If ever there is a tomorrow when we're not together, there is something you must always remember.
You are braver than you believe, stronger than you seem and smarter than you think;
but the most important thing is, even if we're apart,
I will always be with you.
~ Winnie the Pooh

Tuesday, July 27, 2010

You know how one thing can just set you off and you're a mess...

Well, it's been that kind of day. I had this long, long dream all night last night and it went on and on from different scenario to different scenario but then it ended, with me (not me really but me as the character) being pregnant and the father of my child, that I was no longer with, flipping his truck in an earthquake and laying there dying stuck inside of his truck and me holding his hand.
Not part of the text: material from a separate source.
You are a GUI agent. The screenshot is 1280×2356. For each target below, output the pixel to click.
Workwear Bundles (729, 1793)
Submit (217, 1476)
It wasn't my husband, it was just some guy and he was never going to meet his baby and I woke up and my whole day was affected. I still can't stop thinking about that dream - you know those dreams when you know it didn't happen, but it still hurts inside like it really did - this was one of them...

I took Marrah to her dayhome and came home to work on her big girl room (which is my office right now) and tried to get out of my funk and then was carrying something out to the living room and on the way back, I tripped on one of her toys and fell. I'm okay physically but I just sat there crying... crying for my messy house and how I can't seem to keep up, crying for what my life is now and crying for my baby that is supposed to be here and isn't and never will be...

I'm supposed to be cleaning her big girl room out so she can move into it and Kaelen can be in the nursery, not just cleaning it out so she can have a bigger room and a big girl bed... This was supposed to happen months ago because Kaelen would have outgrown his bassinet and needed a bigger bed.

I'm just a mess... some days it seems like everything is fine but lurking under the surface is the mess that still is and it only takes one thing to bring it out and let it take hold...

I love you little man... so so much... I wish you were here right now and I was wishing for more sleep and more time and more help because I was so overwhelmed instead of just wishing you were here in my arms... It's just not fair and I hate that I'm going to spend the rest of my life crying for you in sorrow instead of in joy. Sending you all my love and kisses, baby boy... I miss you so...

Love,

2 comments:

Lori said...

Thinking of you...
xoxoxo

Mom2005 said...

I think we (BLMs)are prone to have very hardcore dreams on death. It has happen to me like twice since Ines died. And many times I sat crying like you thinking how difficult is my life right now.